Since the end of the Cold War, a split has developed within the political right in the United States over this country's decades-old trade embargo against Cuba.
Embargo supporters argue that Fidel Castro's brutal communist government would benefit from any relaxation of trade restrictions and that ending the embargo would send the wrong signal about U.S. values. Georges Fauriol, director of the Americas Program at the Center for Strategic and International Studies, contends that "a moral content in U.S.-Cuba policy cannot be abandoned simply because the Cold War has ended." He worries that ending sanctions would be interpreted as the United States admitting "responsibility for misery in Cuba when the prime culprit is Castro."
But a growing number of conservatives believe the embargo has backfired, allowing the Cuban government to stir up anti-Yankee sentiment and divert attention from its own shortcomings. The embargo "is a hideous scapegoat that Castro drags out to explain Cuba's dismal economy and the repression that are almost entirely the consequences of his own policies," writes the Hoover Institution's William Ratliff. "Castro knows that bombing Havana with a million Big Macs-U.S. products, citizens, and ideas-would be far more destructive to his system than Washington/ Miami's futile effort to block Cuba's international ties."

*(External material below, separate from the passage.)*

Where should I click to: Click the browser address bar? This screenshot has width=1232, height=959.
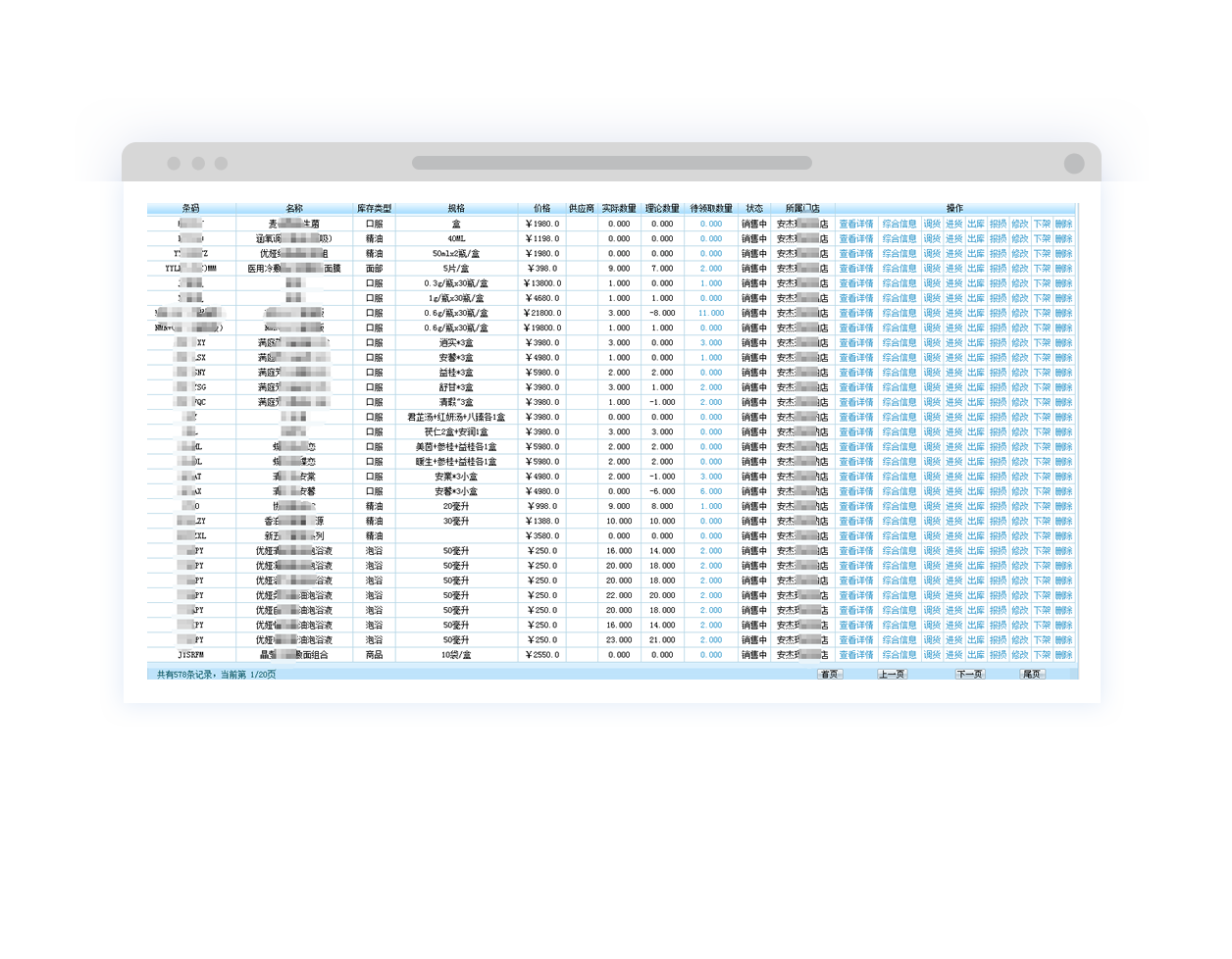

Some opponents of the embargo suspect that the Cuban dictator may have deliberately provoked the United States into maintaining what he calls "the blockade" of Cuba by attacking two planes flown by Cuban-Americans in early 1996.
Meanwhile, U.S. policy is changing. Last month, the State Department loosened restrictions on flights to Cuba and other services, including direct mail service and humanitarian aid. The move met with agreement from Republicans in Congress, who say they want to continue the trade embargo against Castro's regime while increasing opportunities for people-to-people contact.